[Start of SOURCE]
Sir Charles Anthony Minoprio (1900–1988) was a British architect and town planner. Much of his early work was in partnership with Hugh Spencely (1900–1983), a friend since they attended Harrow School together. Later he worked more as a town planner, particularly the New Town of Crawley.

Minoprio went to Harrow School and the University of Oxford, then studied for five years at the University of Liverpool's School of Architecture, where he obtained a Bachelor of Architecture degree in 1925 and an MA three years later. His Beaux-Arts training informed his later work on designing "visually striking" town plans. His architectural training also came in Liverpool under Charles Herbert Reilly, "a believer in grand neoclassical designs of wide avenues". This influenced his views on the importance of good architecture being an integral part of the town planning process and an important feature in a town's civic pride. He worked for a few months at an architectural firm in New York, then was awarded a scholarship to the British School at Rome to study architecture. He went into architectural practice in 1928 and initially worked on commissions for country houses.
[End of SOURCE]
[Start of DATA EXCERPTS]
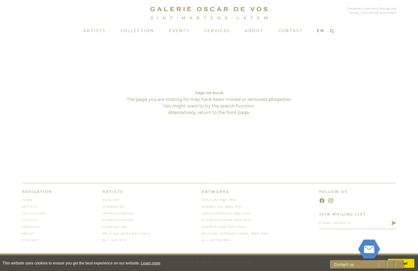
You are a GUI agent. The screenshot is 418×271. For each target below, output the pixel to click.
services (31, 227)
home (27, 200)
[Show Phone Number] (390, 264)
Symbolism (114, 206)
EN (320, 30)
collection (33, 213)
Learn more (150, 263)
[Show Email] (382, 264)
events (29, 220)
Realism (111, 200)
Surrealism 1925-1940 (223, 227)
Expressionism (118, 220)
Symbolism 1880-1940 (222, 206)
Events (179, 30)
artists (29, 206)
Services (217, 30)
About (254, 30)
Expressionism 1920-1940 (227, 220)
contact (30, 240)
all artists (115, 240)
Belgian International (127, 233)
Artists (94, 30)
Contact (290, 30)
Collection (137, 30)
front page (237, 112)
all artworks (216, 240)
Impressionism (118, 213)
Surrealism (115, 227)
[End of DATA EXCERPTS]
• **TASK LIST**
**a)** Rewrite the piece on Charles Minoprio from "Minoprio went to" up to and including "for country houses.", putting "fellowship" in place of "scholarship".
**b)** Carry on the piece on Charles Minoprio from the point where it stops.
The entries above are separate from the piece on Charles Minoprio.

• **THE RESULTS**
**a)**
Minoprio went to Harrow School and the University of Oxford, then studied for five years at the University of Liverpool's School of Architecture, where he obtained a Bachelor of Architecture degree in 1925 and an MA three years later. His Beaux-Arts training informed his later work on designing "visually striking" town plans. His architectural training also came in Liverpool under Charles Herbert Reilly, "a believer in grand neoclassical designs of wide avenues". This influenced his views on the importance of good architecture being an integral part of the town planning process and an important feature in a town's civic pride. He worked for a few months at an architectural firm in New York, then was awarded a fellowship to the British School at Rome to study architecture. He went into architectural practice in 1928 and initially worked on commissions for country houses.

**b)**
In 1932, Minoprio and Spencely designed an extension to the Royal School for the Blind, Liverpool, founded in 1791 by Edward Rushton. Four years later, they designed Fairacres, Roehampton, a Grade II listed four-storey apartment block at Roehampton Lane, Roehampton, London. It was built for the property developer Charles Kearley. The block of 64 flats in a semi-elliptical arc is modern in style with 1930s curved walls, but traditional in construction. It has been very little altered since being built. The two architects worked together again between 1944 and 1946 when they produced an outline plan for the postwar redevelopment of Worcester. Their plans showed extensive areas of open space and parkland, especially around the cathedral, and a combined shopping centre and bus station, among other features.